Monday, 27 April 2015

The Stamp of Approval

Fraser Nelson writes:

I hate to admit it, but Ed Miliband has a point about the need for raising the stamp duty threshold to £300,000 for first-time buyers. (The FT has the story tomorrow, and Sky News has the £300k detail).

The tax was invented so the government gets a slice of the more expensive housing transactions – at least that was the idea when the £250k threshold was introduced.

But this £250k threshold has stayed the same while house values shot up: pretty soon, the average UK house will cost £250k. 

And as a result of this, stamp duty revenues were set to soar – a way for Osborne to cash in on the asset bubble that he is overseeing.
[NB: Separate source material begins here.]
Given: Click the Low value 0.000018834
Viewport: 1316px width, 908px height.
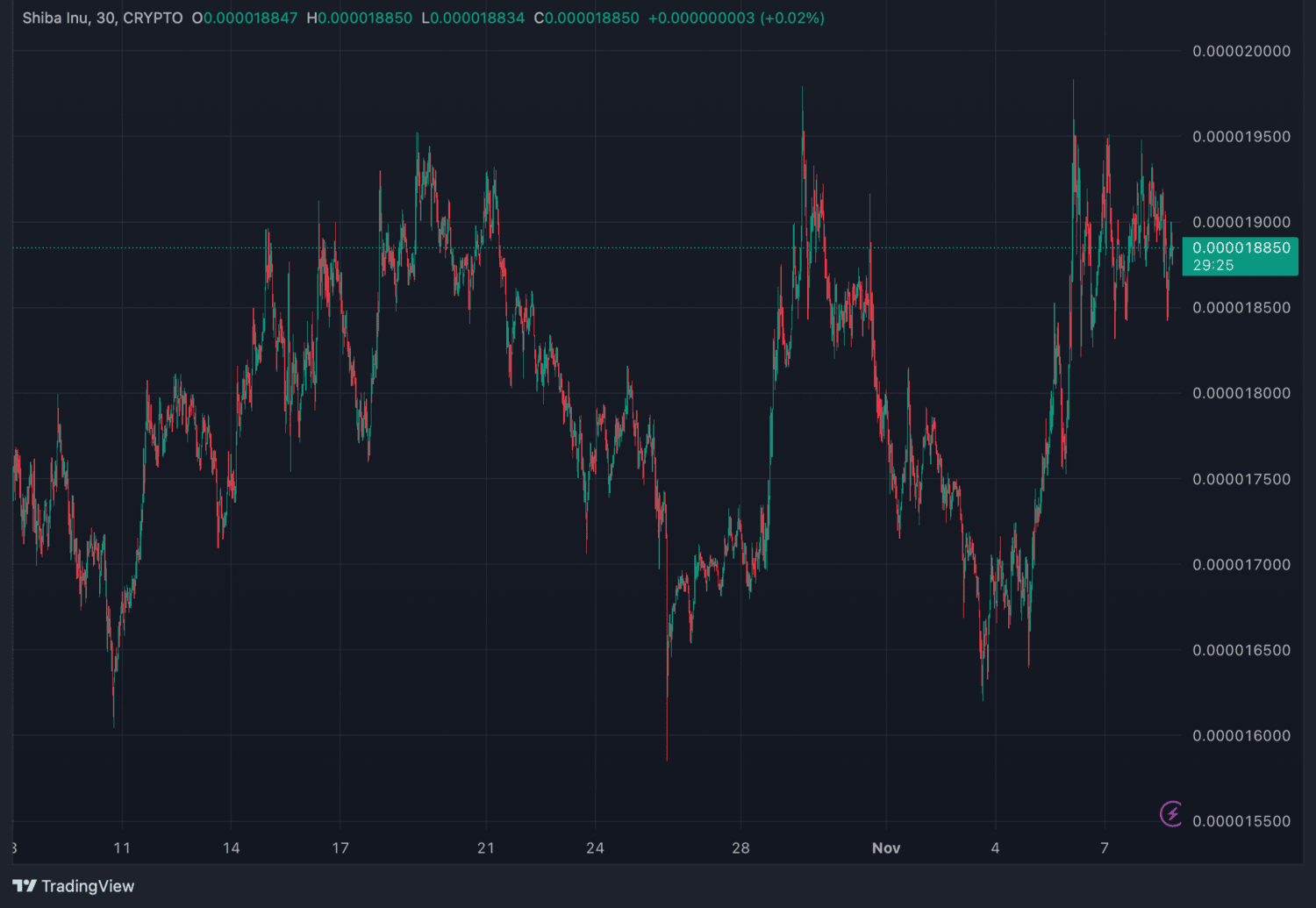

Stamp duty cost homebuyers £9.5bn last year – failure to adjust the thresholds threatens to send this soaring to £18bn by 2019/20.
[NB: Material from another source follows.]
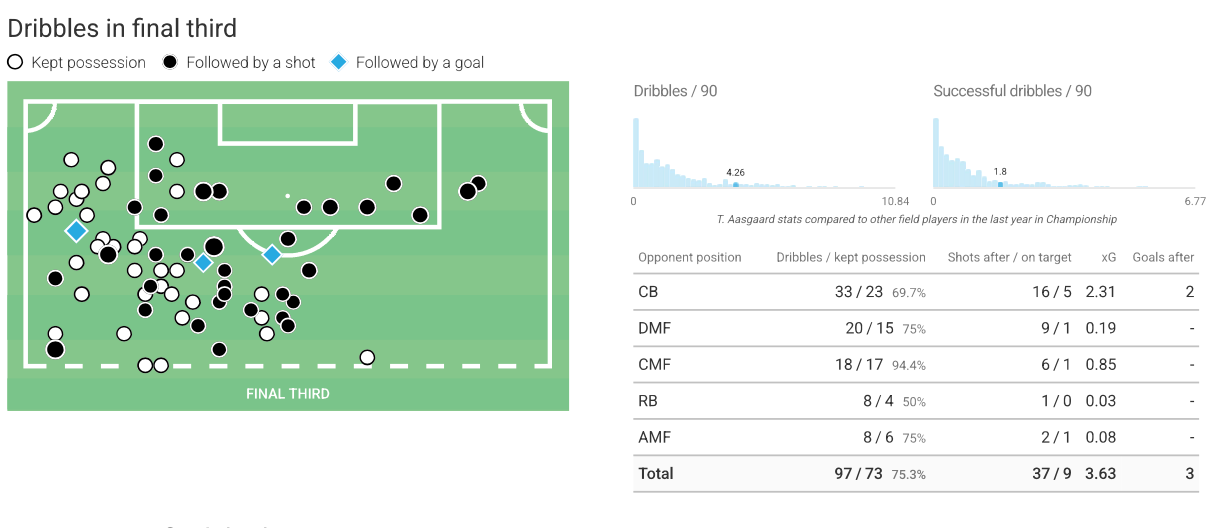Click the blue 'Followed by a goal' legend diamond

click(x=339, y=62)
A massive silent tax hike from Osborne, done through the anaesthetic of fiscal drag.

That’s not right: buying your first home is hard enough, without the government jacking up the price even further.

So lifting the threshold in line with inflation is fair.

I haven’t seen when Miliband proposes to bring in the £300k cap but it may be 2020 or something – ie, his policy would have the same effect as adjusting the stamp duty threshold for house price inflation.

I know that an election is a few days away, and Conservatives will denounce this policy as madness because it comes from the Labour Party.

But it’s a sensible idea, and one George Osborne should have come up with in his depressingly empty Budget.